## Start Source passage

Wong then cuts to black, then to what appears to be an innocent conversation, then an alarming upsetting of propriety, then a tentative and tortured reenactment. If cinema can be said to embody mindsets, to flesh out characters, then this may be among the greatest of examples: the decision to go down this path is not made on screen, but it is embodied in that brief strip of black leader, that ambiguous space between thought and action, made in an instant that haunts and grows in the mind.

Lincoln [rewatch]
Ten years and the nakedly obvious upheaval therein may have actually improved the fundamental politics of this, at least from my perspective. In the Obama era, Lincoln’s steadfast commitment to his principles could be seen as timely, a friendly reminder from an icon to continue the good work. Now, it’s the actual machinations that resonate; in a way it has matured, or perhaps its outlook has curdled, like some of the greatest historical films; it has come to take on the politics of its time, which is as much a testament to the unchanging undercurrents of America as it is to the total inhabitation from all here.

February

Who’s Stopping Us
There’s a scene in here that feels almost like a lo-fi version of the go-fast boat to Cuba in Miami Vice, two characters acting on an urge to kayak briefly across to Portugal. Though they have to return sooner rather than later, that spirit of freedom within certain limits feels so resonant with the experience of teenagehood, of all these characters moving in and out of focus as Trueba’s style shifts in response. Talking heads, voiceover, extensive hangout scenes, all of them feel integrated yet disruptive, a steady stream of insights and bullshitting that doesn’t aim to necessarily take any of the events (fiction or non-fiction) at face value. It is about the experience, the cross-section of life and vitality that gets at so much more.

Tree of Knowledge
The key moment early on (among many) is the journey of the dissected fox, first seen in long shot as the children, quiet and respectful for once, gather around the table in a circle. Gore is liberally shown but never gleefully, and the emphasis remains on the children, who have a certain awe at seeing this mini-spectacle. Two of the boys then take it, attempt to scare girls with it — only succeeding with the outcast Mona — then take it home to attempt to recreate the experience themselves. If Tree of Knowledge is as much a film about education as it is about the cruelty of children, this moment demonstrates it most clearly: a startlingly visceral punctum that breaches the bawdiness of its society that leads them to want to imitate their future selves. Unfortunately, some futures are more grown-up than others, and therein lies the essential, awful problem.

## End Source passage
## Start Dataset section

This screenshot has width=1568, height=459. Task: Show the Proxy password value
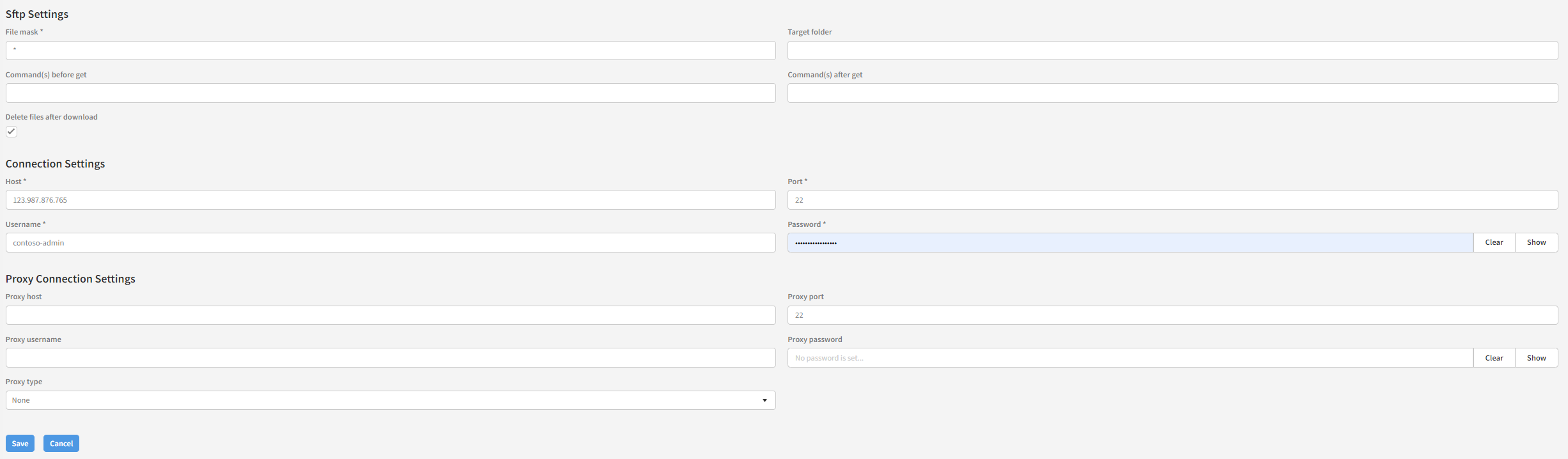pyautogui.click(x=1536, y=358)
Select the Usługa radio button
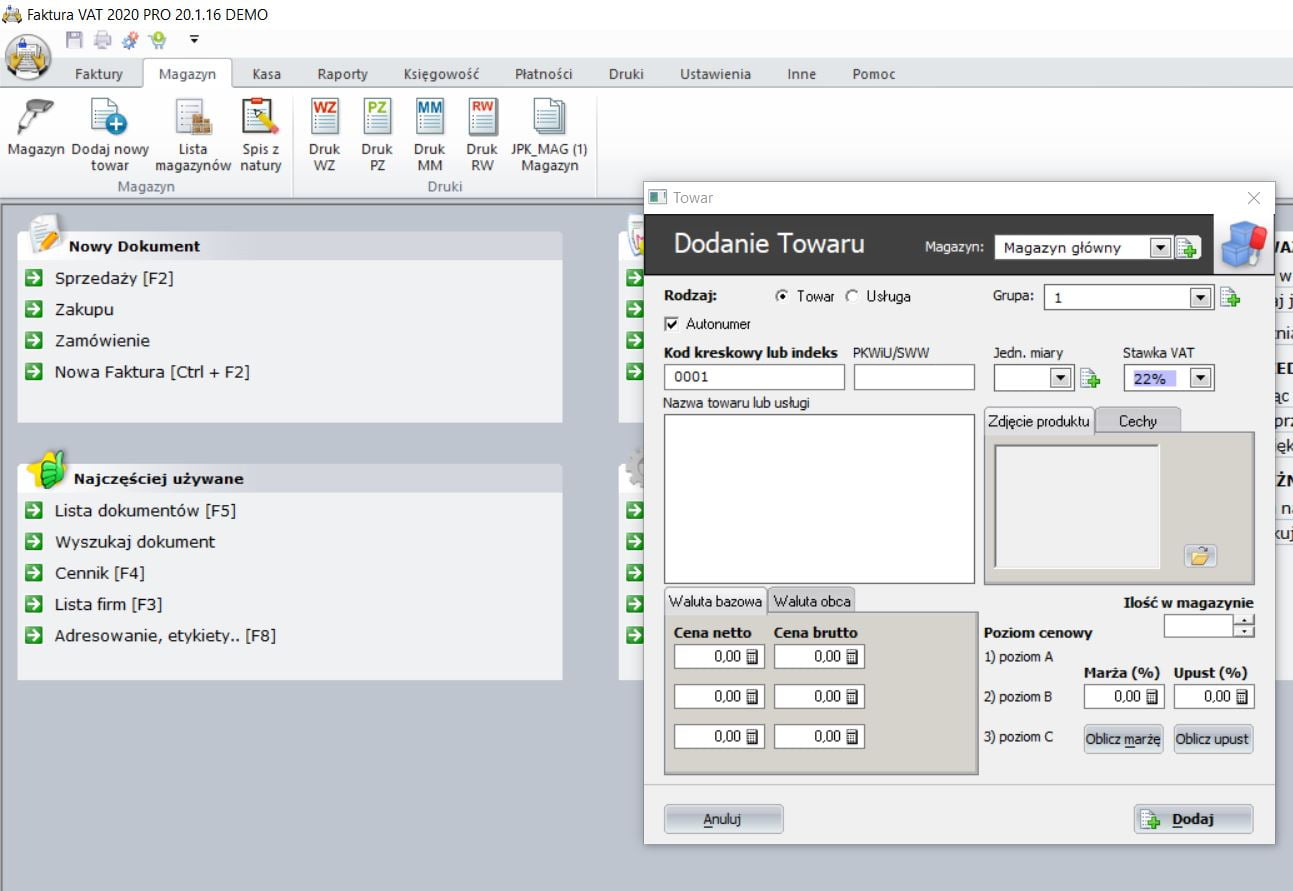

## End Dataset section

Exercise instructions: Continue the film diary from where it stops, picking up after the Tree of Knowledge entry.

Response below:
March

The Gospel According to St. Matthew
Everything comes forth from Pasolini’s early decision to convey the Sermon on the Mount in a seemingly endless series of forward tracking shots, framing Jesus the Anointed in front of a boundless and blank sky. It gets to the heart of what makes the New Testament such an oddly difficult collection of books to adapt to a different medium, even the nigh-universally known gospel. Pasolini’s great genius was to lean into that almost anecdotal quality, the procession of incident and teaching that the Book of Matthew provides, in doing so emphasizing the inherent integrity and value of each moment. The words spoken in each sentence of the Sermon function both in tandem and separately, and by placing them in formal conversation, by having them spoken directly to the viewer, their power is interpreted and conveyed with a stark impact.

Spirited Away [rewatch]
It’s a piercing testament to Miyazaki’s genius here that, for all the earned sentimentalism that flows throughout this, the film ends with Chihiro’s perspective of the tunnel receding into the distance. No view of her newfound friends, or her potential life partner, or even the mysterious gods is possible in the ultimate dichotomy between these worlds. As much as she was able to bring a great vitality to the bath house, there are forces greater than magic or love ruling over these realms, and so she must return to the living, and the sensations of the other side must remain a memory, just like the river that saved and nurtured her so long ago. It’s too far in both time and space, and that’s the way it must be.

Pom Poko
The interlude with the foxes, already comfortably assimilated into modern Japanese society, helps clarify and differentiate the plight and journey of the raccoons. It’s said early in the film that their nature doesn’t allow them to have the same focus as the foxes, too prone to sloth to be as convincingly for as long. While that may be true, that’s also exactly what allows them to produce such grand and beautiful feats: their community, their ability to feed off of each other’s energy to bolster each other. In their final decision to join Tokyo, it is still with that same compassion, a splitting up to keep as many alive as possible, an invisible community of bodies built up with each celebration, each humorous yet poignant transformation.

April

Gentlemen Prefer Blondes
I’m sure others have discussed the Céline and Julie Go Boating parallels/potential homage by Rivette, but it’s fascinating how Lorelei and Dorothy’s own pantomime relies on a relative interchangeability that Céline and Julie decidedly lack. Despite their differing viewpoints on the attractiveness of a man, they both share an unabashed openness about said views, and consequently are able to inhabit each other, whether in intelligence or lunacy, shrewdness or naivetie. Like so much of the film, the illusion is as alluring as the reality, and the space created to inhabit it is as immaculate and wondrous as they come.

June

Flowers of Shanghai
I’ve never heard Shanghainese at such length before, and while I’m sure this film would be every bit as great in Mandarin or even Cantonese — it kind of sounds like Leung is dubbed when he isn’t speaking Cantonese, his voice is a little higher — it adds so much to the film. I have little knowledge of the mechanics of Shanghainese, but it sounds like it is either toneless or has tones that are much less pronounced than in other dialects. This creates a much more even-toned sound quality, an aural texture every bit as hypnotic as those repeated music cues, those tracking shots, those different yet similar narratives of decline and possibility.

July

Ruggles of Red Gap
One of the best things about this is how each musical moment holds at least two meanings at the same time depending on perspective: a dance becomes a first expression of autonomy, a new chance at love, an irritating defiance; a drum session becomes an almost childlike wonder, a bemused courtship, a momentary setback alleived by money. What McCarey accomplishes so well is being able to do justice to all of them, to find the beauty and opportunities that this paradise offers.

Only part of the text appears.